— Instructions for the task —
From the records below, output exactly the lines running from the line containing "You are a computer-use agent. 992x419 pixels." through the line containing "Instruction: Click the pencil Edit icon", and no others.

(Stored data entries)
☆ ☆ ☆ ☆ ☆

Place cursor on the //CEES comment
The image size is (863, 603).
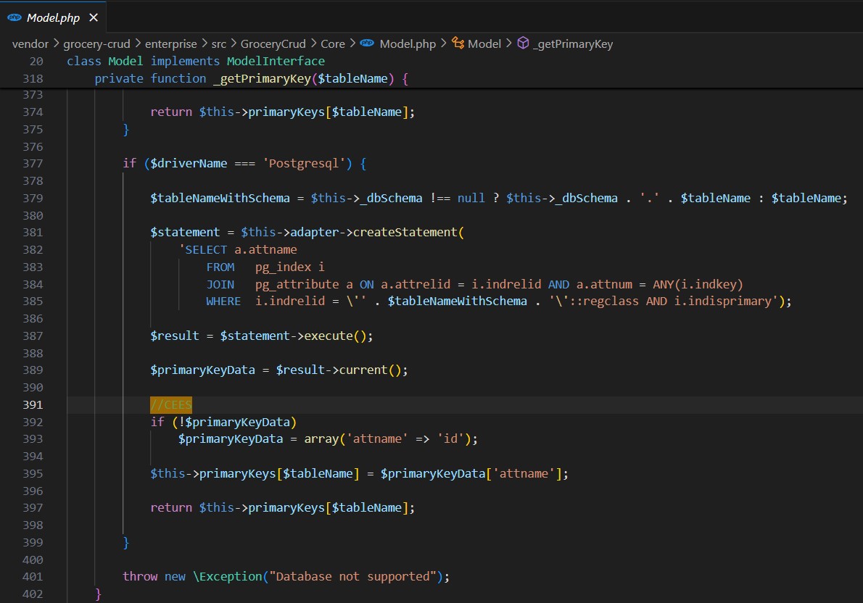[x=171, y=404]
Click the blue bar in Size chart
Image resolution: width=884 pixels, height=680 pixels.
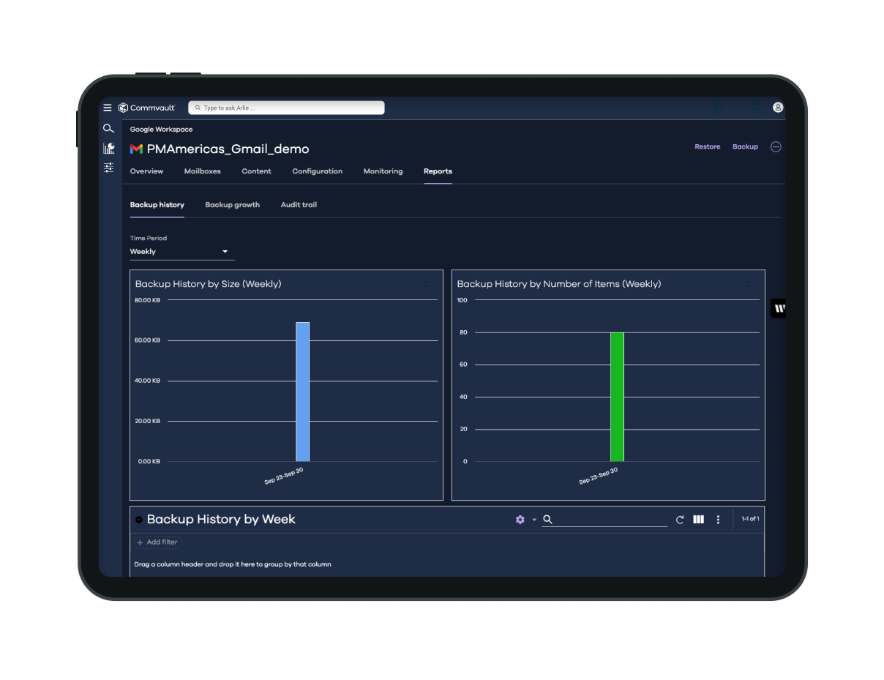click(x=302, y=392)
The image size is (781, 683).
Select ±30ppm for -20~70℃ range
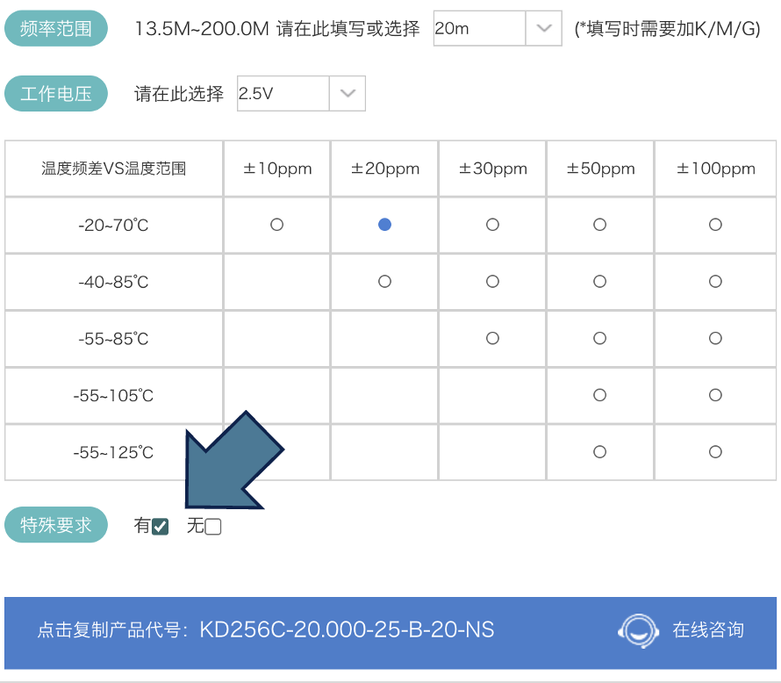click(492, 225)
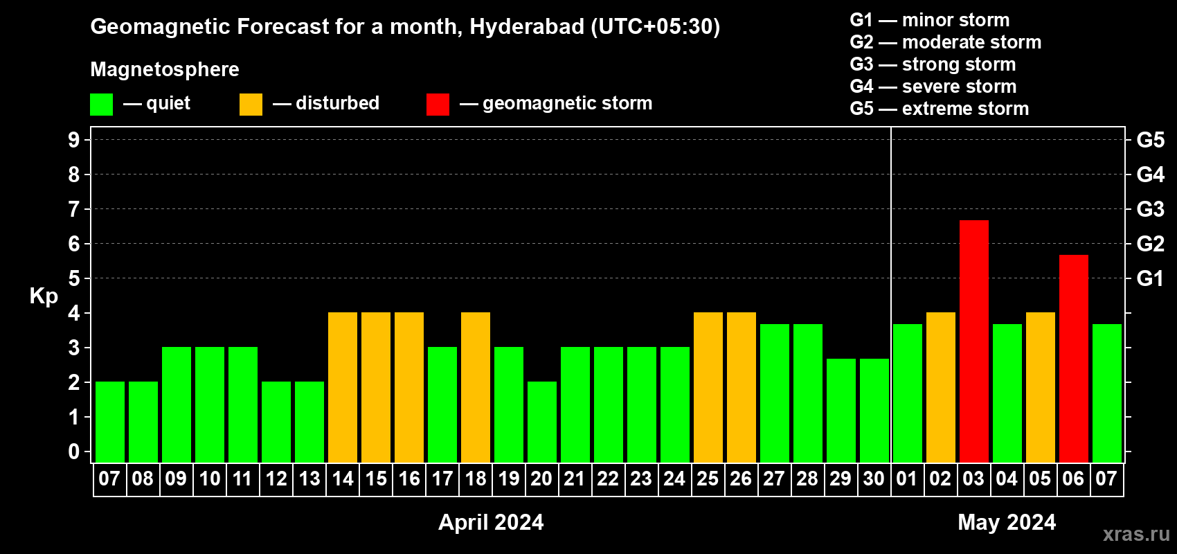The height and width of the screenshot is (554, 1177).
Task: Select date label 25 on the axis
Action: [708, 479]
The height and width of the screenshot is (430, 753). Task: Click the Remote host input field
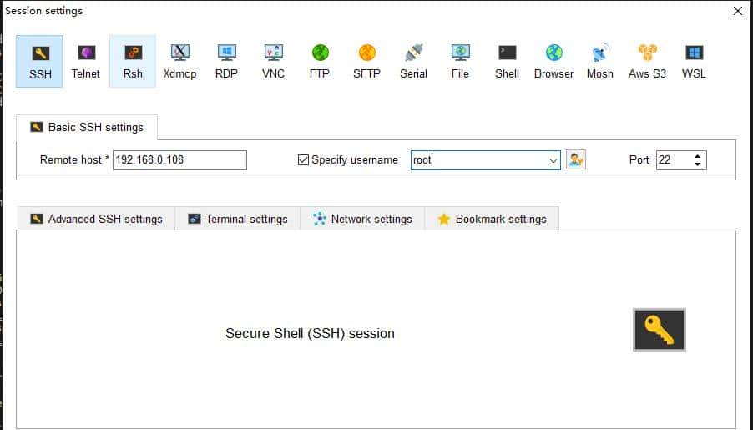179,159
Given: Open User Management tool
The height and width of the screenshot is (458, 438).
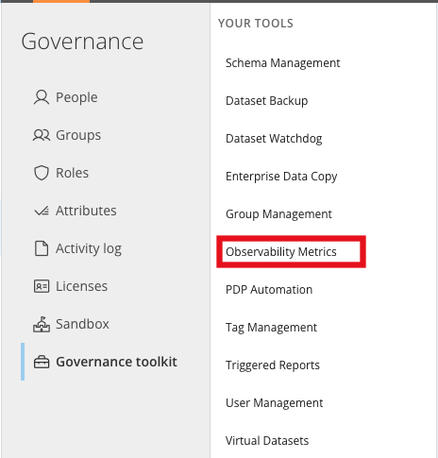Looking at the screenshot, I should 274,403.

☆ ☆ ☆ ☆ ☆

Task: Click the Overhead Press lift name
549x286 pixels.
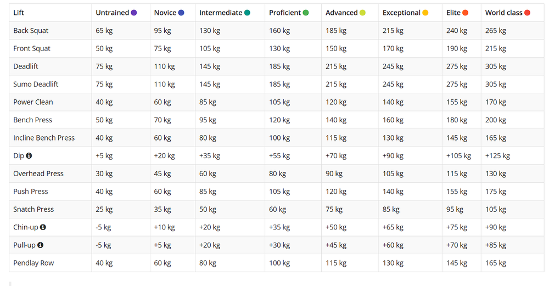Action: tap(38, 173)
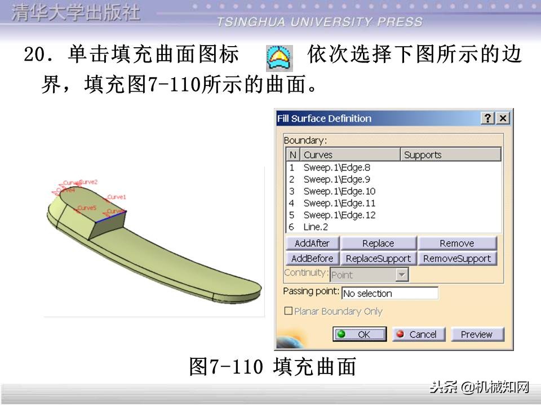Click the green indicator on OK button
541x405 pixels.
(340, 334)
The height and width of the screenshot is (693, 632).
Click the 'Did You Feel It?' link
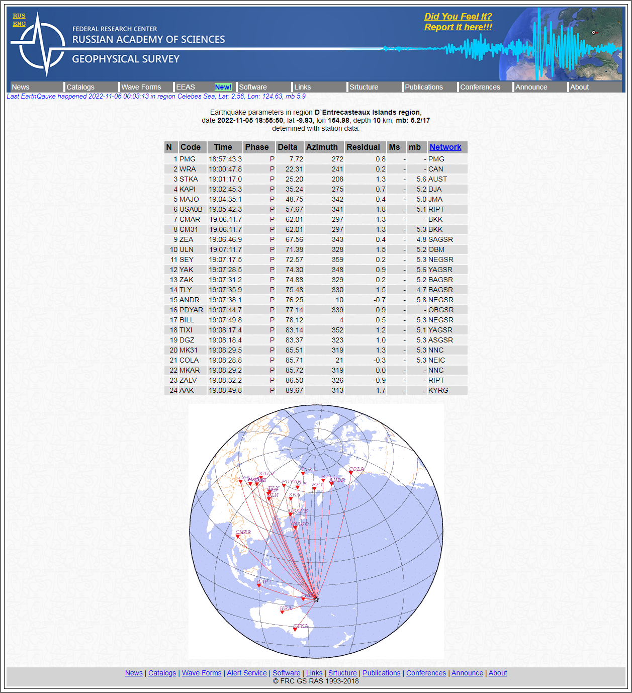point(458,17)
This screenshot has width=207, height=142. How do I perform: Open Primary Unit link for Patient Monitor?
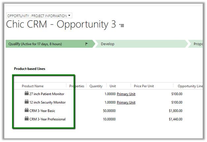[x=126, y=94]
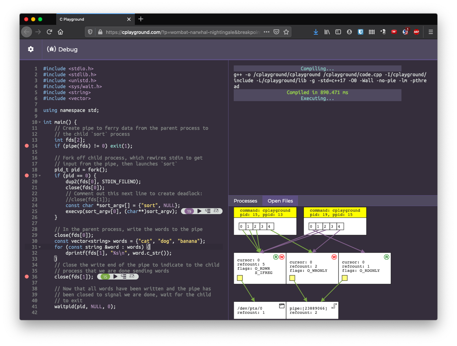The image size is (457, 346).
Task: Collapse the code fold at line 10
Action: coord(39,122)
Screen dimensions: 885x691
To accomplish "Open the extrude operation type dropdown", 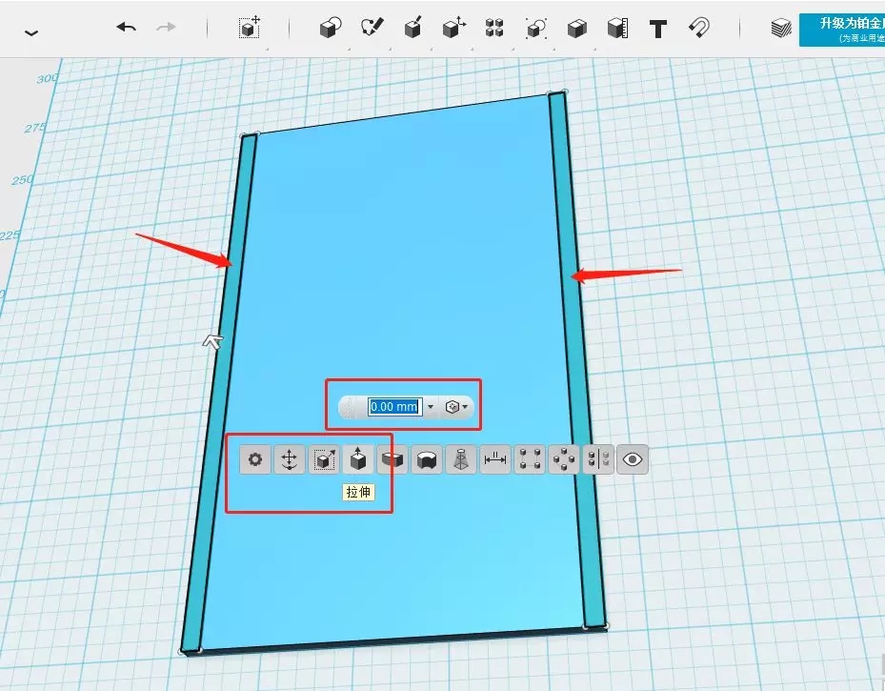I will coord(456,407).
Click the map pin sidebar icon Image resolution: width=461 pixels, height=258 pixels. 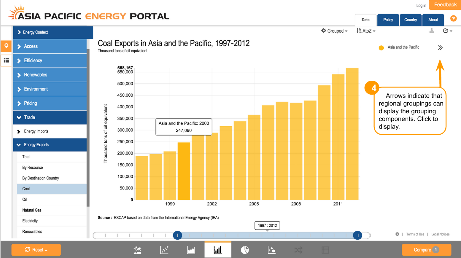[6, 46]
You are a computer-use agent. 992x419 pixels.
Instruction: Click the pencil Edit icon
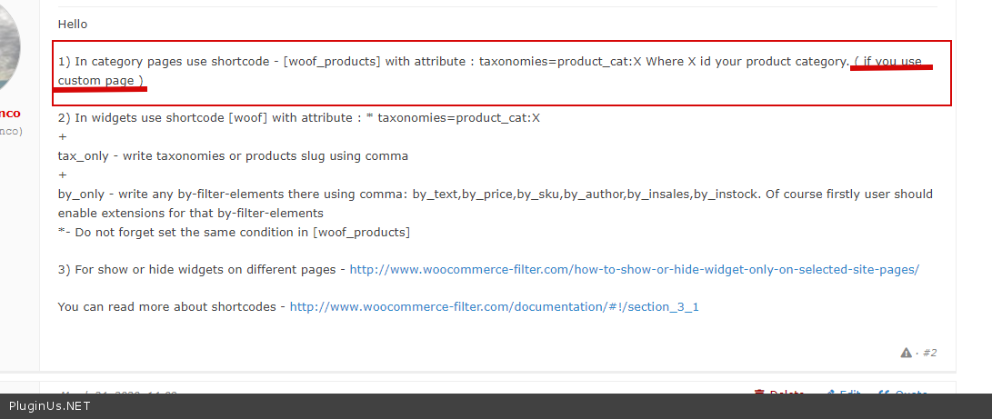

☆ ☆ ☆ ☆ ☆

— Task response —
You are a computer-use agent. 992x419 pixels.
Instruction: Click the pencil Edit icon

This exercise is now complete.